散り行く花に、君を想う

佐渡 寛臣

第1話


  1


「未来が全部、わかってしまうとしたらハルはどう思う?」


 朔夜さくやさんが冗談交じり俺に言った。あどけない笑みを浮かべて、手に持ったカキ氷をしゃりしゃりと崩している。

 俺は、しばらく考えてから答える。


「つまんないんじゃないかな。わかってたら、生きる気力なんかなくなっちまうよ」

「――そうだよね。わかってたら、ダメだよね」

「どうしてそんなこと聞くのさ」

「いやね。もし一部分だけでも未来が見えたなら、私はどうするかなって思ってさ」


 微笑を浮かべ、流し目で俺を見つめ、スプーンをくるくると俺に向けて回す。


「――ハルならどうする?」

「はむかうかな。流されちゃつまんないし」


 そう言いながら、朔夜さんの横顔を覗き見る。朔夜さんがそうしてくれたから、俺は今、ようやく普通にしていられるんだぜ、と言わずに思う。


「そうだよね。つまんないよね」


 朔夜さんは真っ直ぐ前を見つめて、ため息をついた。だるそうに、だけど俺にはそんな朔夜さんの目に決意めいたものを垣間見た。そんな気がした。


  ◇ ◇ ◇ ◇


 引越しの荷物を片付け終え、まだ畳んだばかりのダンボール箱を壁の隅に立て掛け、俺は一つため息をついた。外はもう随分と暗く、街灯の光が丸くぽっかりと浮かんでいた。


「結局まる一日かかったな……」


 そう一人呟く。夕方頃に終わるつもりで片付けていたというのに、物を出すだけで随分時間がかかってしまった。小さな目覚まし時計に電池を入れて、机の上に置き、腕時計を見て時間を合わせる。


「春兄ちゃん、片付け終わった?」


 声の後に、扉がこんこんとノックされた。順序が逆だ、と声には出さずにいつも思うが、もう妹の癖になってしまっているので直しようもない。

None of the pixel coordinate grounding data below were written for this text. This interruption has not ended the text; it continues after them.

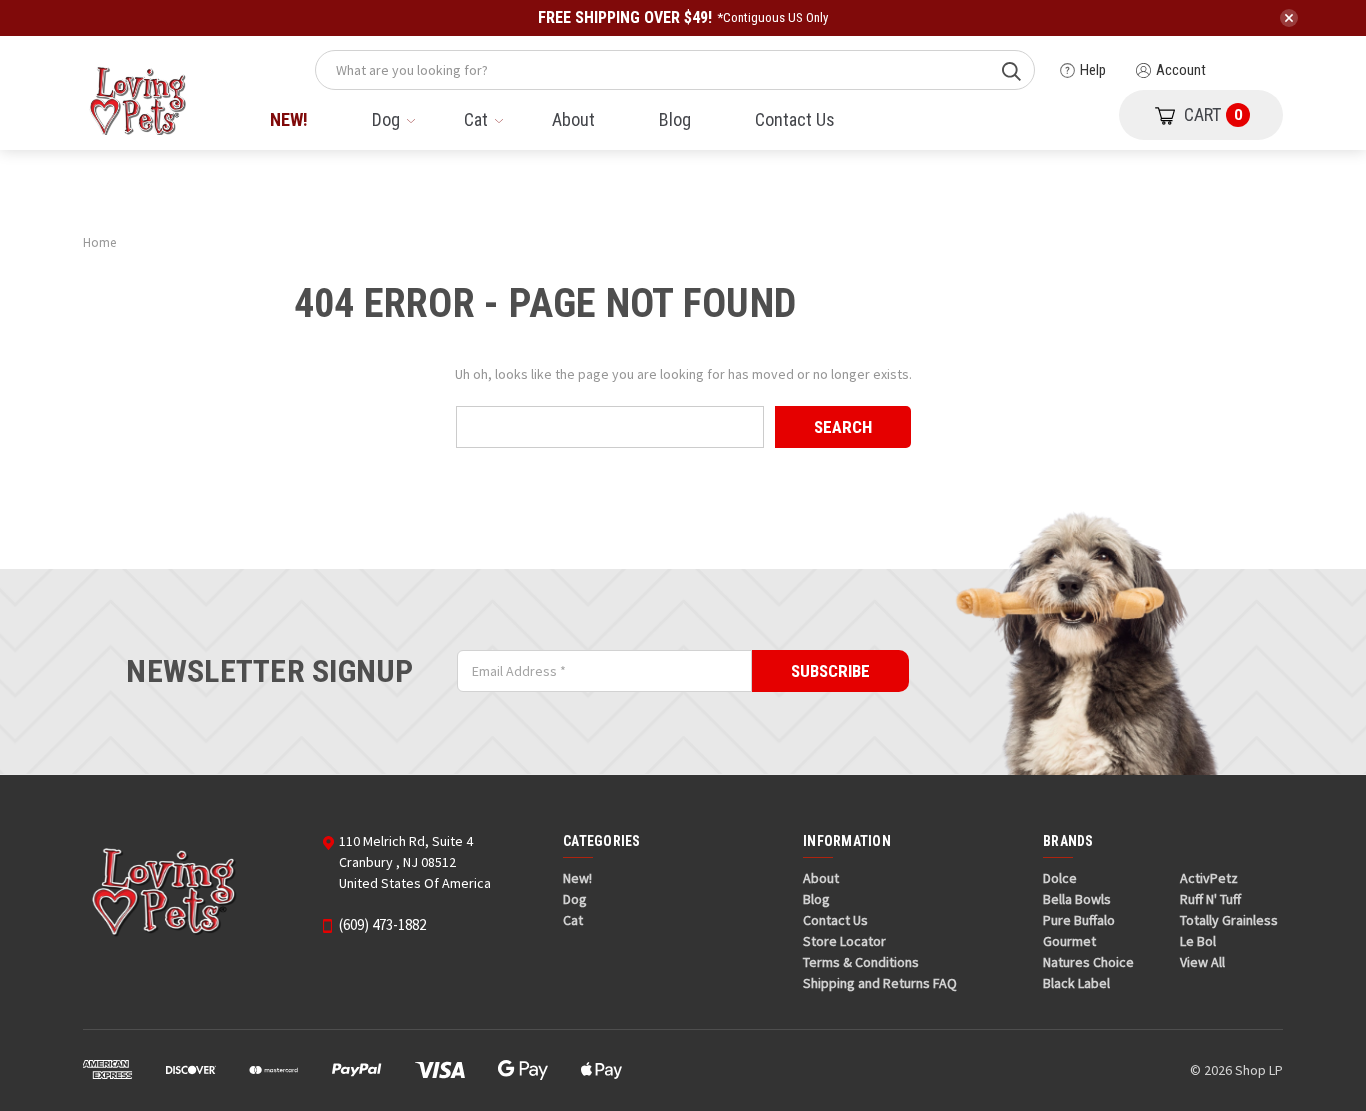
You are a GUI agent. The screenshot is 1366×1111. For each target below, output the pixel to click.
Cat (476, 119)
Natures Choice (1088, 962)
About (573, 119)
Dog (386, 119)
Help (1093, 70)
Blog (675, 119)
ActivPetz (1209, 878)
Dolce (1060, 878)
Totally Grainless (1229, 920)
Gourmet (1069, 941)
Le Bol (1198, 941)
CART (1213, 114)
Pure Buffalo (1079, 920)
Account (1181, 70)
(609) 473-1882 (382, 924)
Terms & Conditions (861, 962)
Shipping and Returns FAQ (880, 983)
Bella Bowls (1077, 899)
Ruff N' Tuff (1210, 899)
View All (1202, 962)
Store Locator (844, 941)
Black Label (1076, 983)
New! (289, 119)
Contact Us (795, 119)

 妹の木葉が、扉を開いてひょっこり顔を出した。肩にかかるほどの栗色の髪をふわりと揺れ、丸い瞳がこちらを上目遣いする。


「だいたいな」


 そう答えると、木葉はきょろりと部屋全体を眺め、うんうんと満足げに頷く。


「ちゃんと出来たみたいだね。感心感心―――あたしは下も片付けるけど、兄ちゃんはどうする?」


 どこか偉そうにする木葉に、俺はしばし考えるそぶりを見せ、窓の外を一瞥し、それから答えた。


「―――ちょっと疲れたから少し散歩してくる。別に今日一日で片付けなきゃいけないわけじゃないし、お前もほどほどで休めよ」


 木葉は頷いて、わかってるよ、と言うとくるりと少し芝居がかった様子で踵を返し、部屋を一歩出た。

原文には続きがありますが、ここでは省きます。